あなたのそばにいた時間が思った以上に長いので・・・あなたは私が暗黒の魔法士であると確信したなら迷わず私を死刑台に送ったでしょう。
いつもの陛下なら・・・」
「何がそんなに怖いのですか?」
(何が怖い?)
「・・・そうだな帝国の主人である以上・・・何も恐れてはいけないと思っていた。だが今はそなたが後先考えずにやりかねないことを想像しただけで不安になってしまう」
「私が暗黒の魔法士である確たる証拠はございますか?」
「ふっ陛下には切り札が残っていないようですわね。残っているのは弱点だけ・・・陛下は私に勝てませんわ。

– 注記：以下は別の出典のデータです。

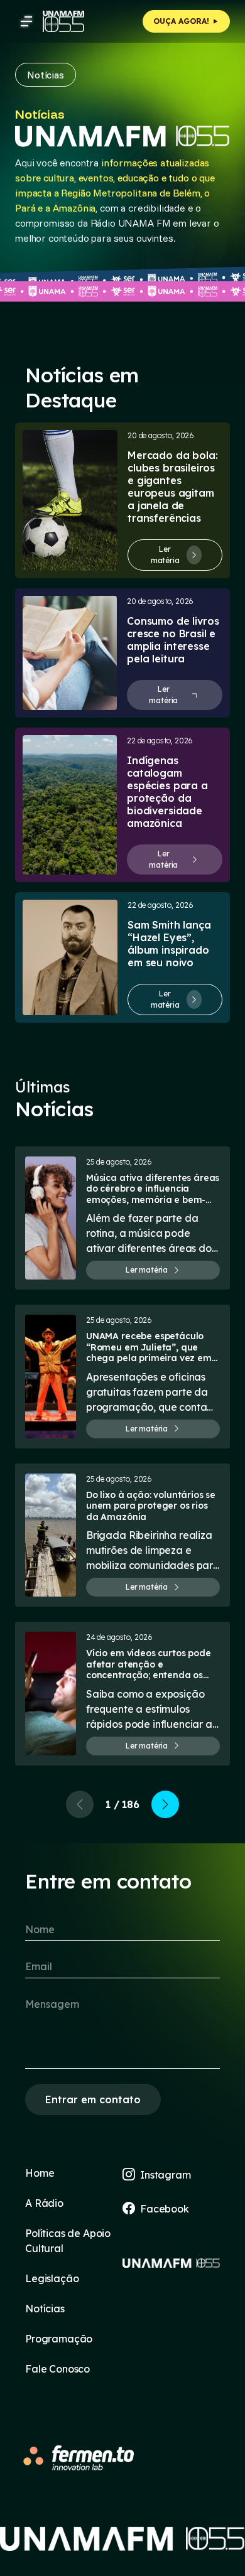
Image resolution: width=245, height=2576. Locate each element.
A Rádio (44, 2203)
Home (39, 2173)
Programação (58, 2338)
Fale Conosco (57, 2369)
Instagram (165, 2175)
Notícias (45, 2308)
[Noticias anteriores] (80, 1804)
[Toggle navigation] (26, 21)
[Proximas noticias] (165, 1804)
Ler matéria (165, 554)
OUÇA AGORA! (182, 21)
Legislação (52, 2278)
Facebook (164, 2208)
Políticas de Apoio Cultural (68, 2241)
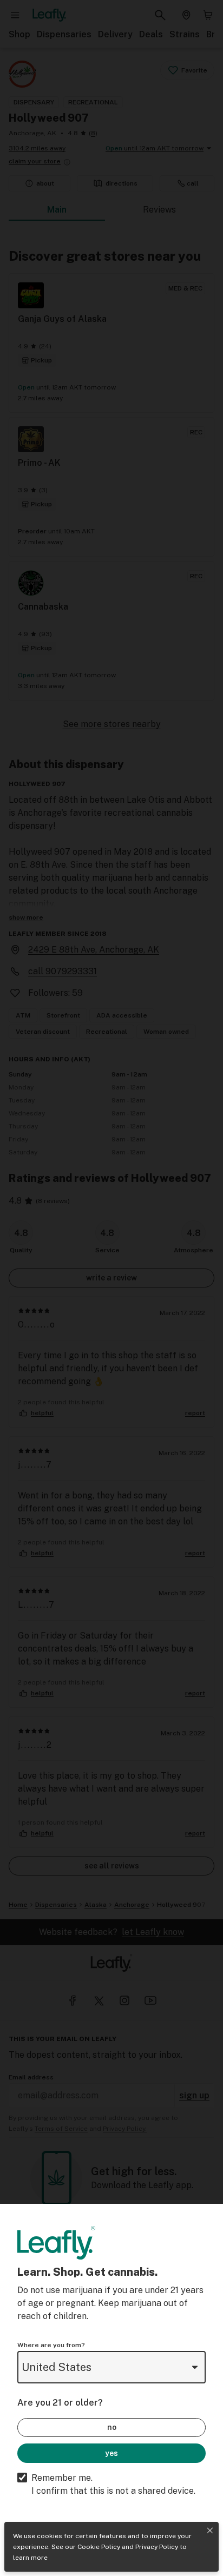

今回の件でお分かりになったのでは?可愛らしい姫に手を出すのは簡単なことなんですよ。もちろん私が本当に暗黒の魔法士だった時の話ですけどね」
「それで・・・何が望みだ?」
「だから陛下・・・私に首輪をつけてくれませんか?予定通り私と結婚してください」
「そしたら陛下の国と陛下の姫に何の害も及ばないはずです」
丁度その時、エウレディアンに会いに来ていたエレニカはドア一枚隔てて聞いてしまった。
(え・・・?一体どういうこと?)
第50話 感想
やばいですね・・・せっかくエルラドとの結婚を阻止できたと思ったのに逆に利用されてしまったようです。